By Lisa Rapaport
(Reuters Health) – When intensive care units (ICUs) have flexible visiting hours that allow families to spend more time at the bedside, patients may be less likely to suffer delirium or severe anxiety, a research review suggests.
Most ICUs have restrictive visiting policies, often driven by a concern that families lingering in patient rooms might increase the risk of infections, disorganized care, or longer hospital stays, researchers note in Critical Care Medicine.
But data pooled from seven previous studies of ICU patients show no connection between flexible visitor policies and patients’ risk of death, infections, or longer hospital stays, the researchers found.
Plus, patients in ICUs with flexible visiting policies were 61 percent less likely to develop delirium and also less likely to experience severe anxiety.
“ICU admission is a very stressful event for patients, and it is associated with anxiety symptoms, and acute clinical conditions and the ICU environment predispose patients to delirium,” said study leader Antonio Paulo Nassar Jr., of the Camargo Cancer Center in Sao Paulo, Brazil.
Previous research has found that simple measures to help maintain hospital patients’ sense of orientation and make them comfortable in their surroundings, such as the presence of a family member, may reduce the risk of delirium. But it’s not clear whether this also holds true in the ICU, where delirium is much more common.
“Our review suggests these measures are also associated with decreased rates of delirium in ICU,” Nassar said by email.
In one respect, however, concerns about liberal visitor policies may be justified, the results suggest.
One study in the analysis, for example, found that nurse burnout increased after families were permitted to spend more time visiting ICU patients.
“The presence of a family member for longer periods may increase healthcare professionals’ workload, families may bring additional demands and frequent questions, and family members can also be very anxious which can compromise nurses and doctors’ work in ICU,” Nassar said.

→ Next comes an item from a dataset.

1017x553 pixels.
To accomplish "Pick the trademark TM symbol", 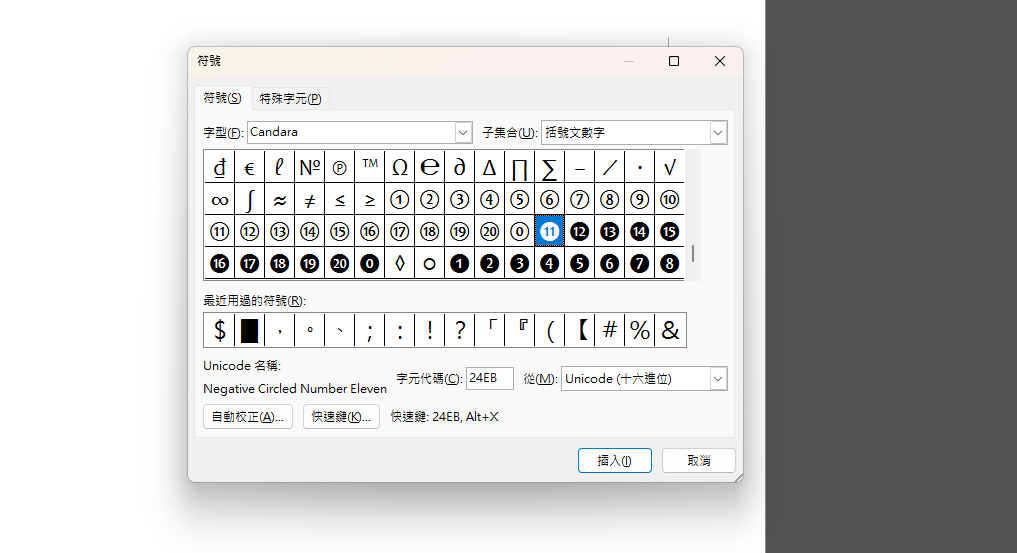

“Healthcare professionals’ burnout is associated with lower levels of care for patients,” Nassar added. “These problems can be even worse in lower staffing units such as those in developing countries.”
Visitor policies should be implemented to ensure that nursing staff can still provide optimal care even when families have more time at the bedside, said Elizabeth Scruth, a clinical practice consultant at Kaiser Foundation Hospitals in Oakland, California, who wasn’t involved in the study.
“The take-home message here is for patients and families to advocate for liberal visiting hours and to always ask the ICU . . . what types of visiting hours are in place,” Scruth said by email.
“Also, place pictures and other mementos in the room of the patient to make it more home-like,” Scruth said. “The use of ICU diaries can also aid the patient and family to leave messages, provide a daily update of what is going on and how the patient is progressing, and both families, nurses and other medical personnel can write in them.”